Previous studies have indicated that the chitobiase and the core-specific α1,6-mannosidase enzyme activities were expressed in a similarly restricted set of mammalian species (21, 22). To determine whether the varied chitobiase and core-specific α1,6-mannosidase enzyme activity levels were also reflected by differences in the respective transcript levels, we examined the relative abundance of expressed sequence tags (ESTs) encoding the enzymes in a collection of mammalian species. cDNA or genomic sequences encoding the human, mouse, cow, dog, and pig versions of the core-specific α1,6-mannosidase, chitobiase, and LysMan sequences were identified by cross-species TBLASTN searches (TABLE THREE). Subsequent searches of species-specific EST databases then revealed the total number ESTs specific for each gene as a surrogate measure of relative transcript abundance in each species (TABLE THREE). The number of α1,6-mannosidase- or chitobiase-specific ESTs were then compared with the number of LysMan-specific ESTs as an internal control, because this latter lysosomal enzyme has been shown to be expressed in each of the respective species (12, 1518, 21, 22, 54, 59).
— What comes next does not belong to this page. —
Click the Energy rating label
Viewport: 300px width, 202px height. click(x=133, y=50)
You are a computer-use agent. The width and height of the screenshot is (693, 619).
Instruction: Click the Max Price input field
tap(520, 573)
When the total numbers of EST sequences encoding chitobiase or α1,6-mannosidase were compared with the LysMan-specific ESTs, their abundance was consistently lower in all species. In the dog and pig databases, both chitobiase and α1,6-mannosidase ESTs were present, but their abundance was variable. Pig ESTs encoding the chitobiase were quite numerous (88% relative to LysMan ESTs), whereas the number of α1,6-mannosidase-specific ESTs were rather rare (8% relative to LysMan ESTs). In contrast, dog ESTs encoding the α1,6-mannosidase were numerous (95% relative to LysMan ESTs), whereas the chitobiase ESTs in dog tissues were relatively rare (10% relative to LysMan ESTs). In the bovine EST data base no sequences were detected with identity to either the chitobiase or the α1,6-mannosidase, despite the identification of >70 LysMan-specific EST sequences in this species. Two partial gene sequences with similarity to human α1,6-mannosidase were identified within the incompletely sequenced bovine genome (TABLE THREE), but in neither instance were the ESTs encoded by these genes detected in database searches.
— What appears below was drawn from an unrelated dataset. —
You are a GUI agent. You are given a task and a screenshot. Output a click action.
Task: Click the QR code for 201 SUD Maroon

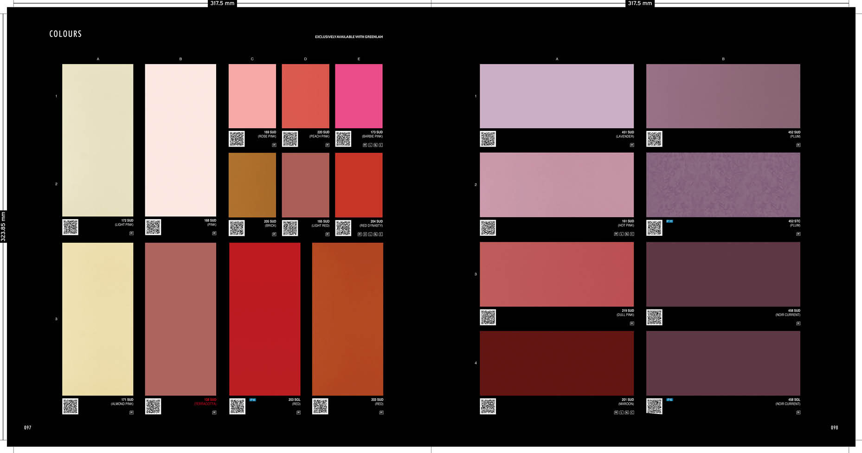click(x=488, y=406)
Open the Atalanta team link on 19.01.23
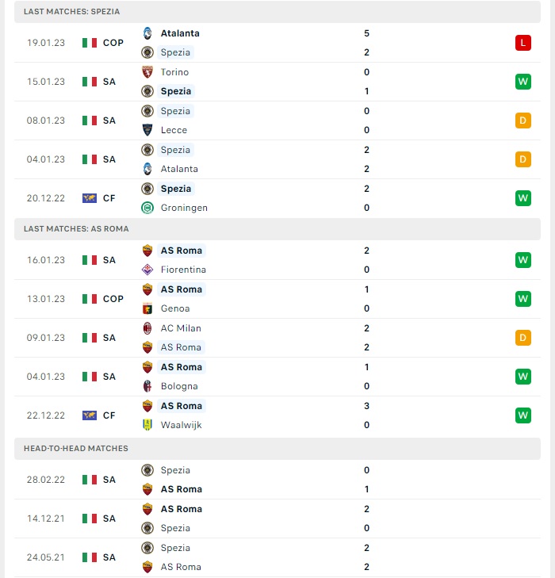The image size is (555, 578). click(180, 33)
TABLE THREE. Comparison of total number of species-specific ESTs with identity to chitobiase, LysMan, or core-specific α1– 6Mannosidase.
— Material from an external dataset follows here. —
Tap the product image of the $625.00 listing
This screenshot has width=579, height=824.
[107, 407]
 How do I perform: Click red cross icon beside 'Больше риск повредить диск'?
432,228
cDNA sequences encoding the respective species-specific orthologs of chitobiase, LysMan, and core-specific α1,6-mannnosidase (core-specific α1–6Man) were identified by TBLASTN sequence searches (46) using the respective protein sequences of the human orthologs for each enzyme as query sequences (GenBankTM accession numbers NP_004379, NP_000519, and NP_056089 for human chitobiase, LysMan, and core-specific α1,6-mannnosidase protein sequences, respectively). The GenBankTM accession numbers for the respective cDNA reference sequences are shown in the “Sequence” column for each enzyme. For pig chitobiase and LysMan, reference sequences were not available, so EST sequences of the corresponding coding regions were used for subsequent analyses. For both bovine chitobiase and core-specific α1,6-mannnosidase, cDNA or EST sequences were not available. In these instances coding region sequences from the corresponding genes were used in subsequent analyses. Two bovine α1,6-mannnosidase gene homologs were identified in the sequence search, and the corresponding accession numbers are shown. BLASTN searches (www.ncbi.nlm.nih.gov/BLAST) were subsequently performed using the respective DNA sequences identified for each coding region against the GenBankTM sequence data base filtered for EST sequences from the respective species. EST sequences with >98% identity over a span of at least 60 bp were scored as positive “hits” for each coding region. The total number of ESTs was tallied and listed in the respective column (total no.). The relative ratio of the ESTs identified for each coding region by comparison to the number of LysMan-specific ESTs for that species was calculated and is shown in parentheses and italics in each column. The total number of EST sequences in GenBankTM for each respective species is as follows: human, 6.1 × 106; mouse, 4.3 × 106; cow, 6.1 × 105; dog, 3.5 × 105; and pig, 4.4 × 105.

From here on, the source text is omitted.